# Clarification of posting rules inside the Premium Club and Afterdark



## Makalakumu (Apr 5, 2006)

I was poking around the internet last night and I found something that I thought was amusing and posted it in the Premium Club.  Some folks did not appreciate the humor, but that isn't the point of the post.  The point is that the post contained lots of profanity and it was moved to MT Afterdark.  

Before I posted the thread, I went to the rules and policy subforum to double check the rules and I couldn't find anything.  Then, I checked some old threads to see if this was okay and I found some discussions of the rules that led me to believe that it was kosher.  

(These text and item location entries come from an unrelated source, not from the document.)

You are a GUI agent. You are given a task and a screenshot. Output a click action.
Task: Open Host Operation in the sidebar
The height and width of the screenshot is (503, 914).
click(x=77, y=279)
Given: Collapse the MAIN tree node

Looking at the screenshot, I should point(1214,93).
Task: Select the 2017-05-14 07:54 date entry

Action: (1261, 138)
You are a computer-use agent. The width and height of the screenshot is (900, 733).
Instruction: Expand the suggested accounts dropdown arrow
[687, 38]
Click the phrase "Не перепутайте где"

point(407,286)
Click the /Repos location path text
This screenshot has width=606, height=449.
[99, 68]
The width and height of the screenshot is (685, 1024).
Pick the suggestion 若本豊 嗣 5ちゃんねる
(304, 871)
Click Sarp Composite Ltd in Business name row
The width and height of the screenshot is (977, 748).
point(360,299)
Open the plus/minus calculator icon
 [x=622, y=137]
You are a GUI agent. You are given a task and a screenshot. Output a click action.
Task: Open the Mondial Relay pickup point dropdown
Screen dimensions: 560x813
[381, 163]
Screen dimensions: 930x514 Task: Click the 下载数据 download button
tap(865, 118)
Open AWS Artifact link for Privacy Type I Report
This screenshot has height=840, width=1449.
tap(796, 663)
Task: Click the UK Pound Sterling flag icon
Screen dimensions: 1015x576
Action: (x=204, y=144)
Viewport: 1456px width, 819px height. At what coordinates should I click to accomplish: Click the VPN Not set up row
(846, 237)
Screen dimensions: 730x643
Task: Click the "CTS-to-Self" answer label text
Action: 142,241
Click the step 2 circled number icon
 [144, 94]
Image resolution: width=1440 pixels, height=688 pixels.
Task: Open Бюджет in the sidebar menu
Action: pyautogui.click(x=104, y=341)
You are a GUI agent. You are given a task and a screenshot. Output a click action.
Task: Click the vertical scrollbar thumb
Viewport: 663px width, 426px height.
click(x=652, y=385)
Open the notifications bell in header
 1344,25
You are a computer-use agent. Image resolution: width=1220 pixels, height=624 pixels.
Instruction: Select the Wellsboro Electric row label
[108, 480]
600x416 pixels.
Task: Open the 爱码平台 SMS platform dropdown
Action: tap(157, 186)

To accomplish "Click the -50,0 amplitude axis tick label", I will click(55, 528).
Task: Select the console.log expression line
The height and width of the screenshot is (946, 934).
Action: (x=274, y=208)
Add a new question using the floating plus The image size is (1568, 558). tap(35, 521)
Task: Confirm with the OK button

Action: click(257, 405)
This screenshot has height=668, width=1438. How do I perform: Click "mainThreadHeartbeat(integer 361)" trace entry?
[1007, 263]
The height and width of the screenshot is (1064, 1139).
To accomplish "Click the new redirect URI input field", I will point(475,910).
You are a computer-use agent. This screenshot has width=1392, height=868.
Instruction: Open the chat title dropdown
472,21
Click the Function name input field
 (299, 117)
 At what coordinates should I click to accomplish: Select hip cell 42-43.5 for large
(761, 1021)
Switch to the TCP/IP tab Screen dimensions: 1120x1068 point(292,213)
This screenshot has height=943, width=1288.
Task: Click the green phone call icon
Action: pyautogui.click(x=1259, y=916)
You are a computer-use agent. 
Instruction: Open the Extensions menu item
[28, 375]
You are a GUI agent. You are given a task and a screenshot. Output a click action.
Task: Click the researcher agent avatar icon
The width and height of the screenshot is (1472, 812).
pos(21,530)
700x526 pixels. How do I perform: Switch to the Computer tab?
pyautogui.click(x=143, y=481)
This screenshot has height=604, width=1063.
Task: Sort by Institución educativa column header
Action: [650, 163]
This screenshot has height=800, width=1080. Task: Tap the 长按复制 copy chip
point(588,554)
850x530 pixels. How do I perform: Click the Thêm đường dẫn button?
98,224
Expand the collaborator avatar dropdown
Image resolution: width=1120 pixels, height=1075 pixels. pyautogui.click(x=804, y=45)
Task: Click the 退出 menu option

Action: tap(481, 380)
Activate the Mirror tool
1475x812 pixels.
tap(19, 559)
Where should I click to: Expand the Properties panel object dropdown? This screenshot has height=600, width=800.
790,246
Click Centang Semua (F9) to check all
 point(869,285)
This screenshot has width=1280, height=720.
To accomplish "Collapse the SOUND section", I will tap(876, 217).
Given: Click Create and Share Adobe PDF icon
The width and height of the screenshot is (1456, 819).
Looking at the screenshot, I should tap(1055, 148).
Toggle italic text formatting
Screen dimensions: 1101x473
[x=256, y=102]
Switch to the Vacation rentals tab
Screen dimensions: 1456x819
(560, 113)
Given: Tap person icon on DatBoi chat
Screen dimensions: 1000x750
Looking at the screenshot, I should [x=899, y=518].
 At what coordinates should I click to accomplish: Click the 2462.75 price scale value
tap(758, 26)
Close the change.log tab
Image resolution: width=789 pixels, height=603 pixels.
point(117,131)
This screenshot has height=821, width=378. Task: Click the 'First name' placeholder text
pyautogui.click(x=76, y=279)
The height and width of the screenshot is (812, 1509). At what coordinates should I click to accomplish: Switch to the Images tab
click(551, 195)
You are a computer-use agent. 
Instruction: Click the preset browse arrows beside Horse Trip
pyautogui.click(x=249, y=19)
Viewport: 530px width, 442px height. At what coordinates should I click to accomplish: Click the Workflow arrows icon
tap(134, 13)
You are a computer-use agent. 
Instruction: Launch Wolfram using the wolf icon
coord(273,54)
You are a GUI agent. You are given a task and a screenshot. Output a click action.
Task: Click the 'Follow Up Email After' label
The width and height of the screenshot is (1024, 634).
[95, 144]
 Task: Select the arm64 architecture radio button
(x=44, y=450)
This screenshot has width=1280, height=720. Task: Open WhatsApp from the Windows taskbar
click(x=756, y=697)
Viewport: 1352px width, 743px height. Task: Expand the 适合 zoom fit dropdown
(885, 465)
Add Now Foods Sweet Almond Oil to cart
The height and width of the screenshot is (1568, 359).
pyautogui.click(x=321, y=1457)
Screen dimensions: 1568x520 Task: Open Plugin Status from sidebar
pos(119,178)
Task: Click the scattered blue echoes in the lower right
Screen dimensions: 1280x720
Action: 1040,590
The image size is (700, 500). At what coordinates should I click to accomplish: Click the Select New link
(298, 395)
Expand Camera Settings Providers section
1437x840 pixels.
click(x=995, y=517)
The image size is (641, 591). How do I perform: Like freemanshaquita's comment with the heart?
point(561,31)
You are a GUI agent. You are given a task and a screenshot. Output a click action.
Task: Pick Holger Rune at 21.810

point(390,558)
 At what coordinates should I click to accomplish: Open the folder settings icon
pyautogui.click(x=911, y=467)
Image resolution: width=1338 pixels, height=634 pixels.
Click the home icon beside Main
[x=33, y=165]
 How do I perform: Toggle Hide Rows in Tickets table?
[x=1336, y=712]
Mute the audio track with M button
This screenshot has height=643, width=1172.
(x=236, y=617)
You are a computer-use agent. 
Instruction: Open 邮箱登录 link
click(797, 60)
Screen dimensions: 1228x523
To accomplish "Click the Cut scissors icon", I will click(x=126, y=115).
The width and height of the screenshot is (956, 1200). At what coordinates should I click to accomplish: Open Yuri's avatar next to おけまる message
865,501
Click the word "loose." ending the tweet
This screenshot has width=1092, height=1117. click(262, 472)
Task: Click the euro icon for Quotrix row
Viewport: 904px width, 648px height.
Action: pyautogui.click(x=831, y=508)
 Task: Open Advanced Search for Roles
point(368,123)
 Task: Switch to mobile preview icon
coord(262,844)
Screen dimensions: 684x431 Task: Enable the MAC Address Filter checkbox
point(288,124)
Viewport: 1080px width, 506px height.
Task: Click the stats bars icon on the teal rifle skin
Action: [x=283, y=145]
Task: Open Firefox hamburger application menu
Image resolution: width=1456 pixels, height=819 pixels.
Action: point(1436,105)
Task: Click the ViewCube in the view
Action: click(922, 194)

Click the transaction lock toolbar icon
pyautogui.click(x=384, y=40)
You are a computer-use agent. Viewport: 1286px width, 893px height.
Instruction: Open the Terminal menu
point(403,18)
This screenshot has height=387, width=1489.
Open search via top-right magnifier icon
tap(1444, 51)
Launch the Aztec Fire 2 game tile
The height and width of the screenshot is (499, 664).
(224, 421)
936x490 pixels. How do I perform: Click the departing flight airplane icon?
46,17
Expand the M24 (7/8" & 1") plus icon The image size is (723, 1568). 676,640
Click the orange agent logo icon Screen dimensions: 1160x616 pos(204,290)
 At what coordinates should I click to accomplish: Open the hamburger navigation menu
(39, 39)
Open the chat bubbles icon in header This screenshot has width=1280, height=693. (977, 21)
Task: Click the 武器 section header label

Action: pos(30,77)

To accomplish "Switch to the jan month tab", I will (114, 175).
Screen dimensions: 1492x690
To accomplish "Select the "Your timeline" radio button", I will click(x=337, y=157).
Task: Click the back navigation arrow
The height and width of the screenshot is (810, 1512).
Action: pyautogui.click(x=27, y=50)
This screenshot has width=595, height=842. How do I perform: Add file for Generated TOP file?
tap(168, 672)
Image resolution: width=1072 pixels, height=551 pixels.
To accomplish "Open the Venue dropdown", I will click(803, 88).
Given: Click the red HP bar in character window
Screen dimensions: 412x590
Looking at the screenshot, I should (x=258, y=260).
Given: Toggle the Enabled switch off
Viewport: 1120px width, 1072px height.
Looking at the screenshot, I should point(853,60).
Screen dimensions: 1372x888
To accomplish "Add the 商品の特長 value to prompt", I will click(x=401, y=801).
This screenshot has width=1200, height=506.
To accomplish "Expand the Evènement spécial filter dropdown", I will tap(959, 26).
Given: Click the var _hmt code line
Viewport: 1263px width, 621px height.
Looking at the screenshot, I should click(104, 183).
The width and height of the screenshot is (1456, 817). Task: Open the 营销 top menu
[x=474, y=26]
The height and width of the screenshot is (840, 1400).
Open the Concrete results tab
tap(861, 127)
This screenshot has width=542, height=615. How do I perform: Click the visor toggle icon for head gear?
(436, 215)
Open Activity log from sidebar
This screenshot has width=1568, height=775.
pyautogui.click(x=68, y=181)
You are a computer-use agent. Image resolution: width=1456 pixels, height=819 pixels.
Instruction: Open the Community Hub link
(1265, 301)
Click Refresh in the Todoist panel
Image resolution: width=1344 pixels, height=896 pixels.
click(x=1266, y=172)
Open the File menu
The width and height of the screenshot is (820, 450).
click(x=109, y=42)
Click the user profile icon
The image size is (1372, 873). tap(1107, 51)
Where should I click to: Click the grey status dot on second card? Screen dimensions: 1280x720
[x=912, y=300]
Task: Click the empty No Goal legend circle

I think it would be really helpful to start a thread that is easy to find that clarifies the posting policies in both the Premium Club and Afterdark.  Right now, it's hard to interpret the two forums rules unless there is nudity involved.  

Thanks alot...

upnorthkyosa


----------



## Bob Hubbard (Apr 5, 2006)

If it's rated above a "conservative PG" level, it goes into AfterDark. (Yes theres older stuff thats a little 'mature' in there now, but the majority is moved to AD when we come across it.)

This allows those who wish to see more mature themed postings know where they will be, and those who don't not to worry they might stumble across something they will be offended by. 

Examples:
Porn (ie sexual depictions or writings) is not allowed anywhere on MT at all.
Raw language if not caught by the filter or in a graphic should go to AD.
Some of those face MasterCard ads are too 'suggestive' for the Premium Club, and should go to AD.


----------



## shesulsa (Apr 5, 2006)

Bob, perhaps we should include this in an update to the Rules link?


----------